The character’s eyes are damaged or removed, or the character is placed in a situation where eyesight is eliminated (a pitch-black room or a supernatural effect).


Effect: The character suffers a –3 penalty to any rolls that rely on vision — including attack rolls — and halves his Defence if one eye is blinded. That penalty increases to –5 and losing all Defence if both eyes are affected.

Causing the Tilt: The most common means of inflicting the tilt is to severely impair the target’s eyesight (using a blindfold, etc). An attacker can inflict temporary blindness by slashing at her opponent’s brow, throwing sand into his eyes, or kicking up dirt. This requires an attack roll of Dexterity + Athletics with a –3 penalty; the victim’s Defence applies to this attack. If it succeeds, the target is Blinded for the next turn.

Blindness can also be inflicted by dealing damage to the target’s eyes — a specified attack with a –5 penalty. A successful attack normally damages one eye.
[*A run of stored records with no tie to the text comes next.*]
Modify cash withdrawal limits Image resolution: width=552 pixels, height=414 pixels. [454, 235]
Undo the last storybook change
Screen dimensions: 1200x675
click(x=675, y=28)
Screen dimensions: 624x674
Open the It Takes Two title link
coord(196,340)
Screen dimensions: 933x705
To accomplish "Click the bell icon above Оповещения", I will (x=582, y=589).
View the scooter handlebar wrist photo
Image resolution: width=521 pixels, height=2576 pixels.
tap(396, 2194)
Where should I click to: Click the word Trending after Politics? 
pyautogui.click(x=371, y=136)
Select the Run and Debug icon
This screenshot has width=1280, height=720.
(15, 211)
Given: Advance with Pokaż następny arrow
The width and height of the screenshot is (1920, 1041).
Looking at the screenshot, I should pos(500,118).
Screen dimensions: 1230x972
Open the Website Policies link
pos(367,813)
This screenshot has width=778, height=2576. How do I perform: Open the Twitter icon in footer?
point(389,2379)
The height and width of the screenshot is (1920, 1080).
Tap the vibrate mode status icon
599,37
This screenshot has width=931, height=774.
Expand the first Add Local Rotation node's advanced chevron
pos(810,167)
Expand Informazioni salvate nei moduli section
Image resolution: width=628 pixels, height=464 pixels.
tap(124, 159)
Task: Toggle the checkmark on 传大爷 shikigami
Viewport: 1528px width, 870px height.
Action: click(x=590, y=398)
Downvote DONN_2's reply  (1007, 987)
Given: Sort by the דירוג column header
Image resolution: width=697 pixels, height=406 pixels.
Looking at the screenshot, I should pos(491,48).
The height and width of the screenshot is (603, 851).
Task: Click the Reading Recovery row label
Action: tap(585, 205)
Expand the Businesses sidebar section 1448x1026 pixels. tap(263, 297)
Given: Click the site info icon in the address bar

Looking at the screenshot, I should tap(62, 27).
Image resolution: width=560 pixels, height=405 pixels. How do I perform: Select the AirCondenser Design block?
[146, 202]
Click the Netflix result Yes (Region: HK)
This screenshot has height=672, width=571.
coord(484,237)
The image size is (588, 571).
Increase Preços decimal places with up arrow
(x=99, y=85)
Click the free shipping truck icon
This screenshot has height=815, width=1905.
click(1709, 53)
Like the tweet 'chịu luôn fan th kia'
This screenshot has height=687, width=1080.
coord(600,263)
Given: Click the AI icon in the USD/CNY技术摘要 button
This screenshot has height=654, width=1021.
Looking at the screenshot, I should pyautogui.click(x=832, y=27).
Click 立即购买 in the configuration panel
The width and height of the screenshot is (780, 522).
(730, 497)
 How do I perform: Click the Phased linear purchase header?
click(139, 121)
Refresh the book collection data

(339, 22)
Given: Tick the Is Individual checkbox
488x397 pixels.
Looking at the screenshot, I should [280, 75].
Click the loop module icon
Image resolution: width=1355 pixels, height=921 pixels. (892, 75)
It takes an exceptional success to totally blind an attacker.

Ending the Tilt: If an attack against the character’s eye does any points of damage, mark an “x” under the leftmost Health box inflicted in that attack. If the damage inflicted is aggravated the character loses vision in that eye permanently. Otherwise, the Condition ends when the damage that caused the Tilt is healed.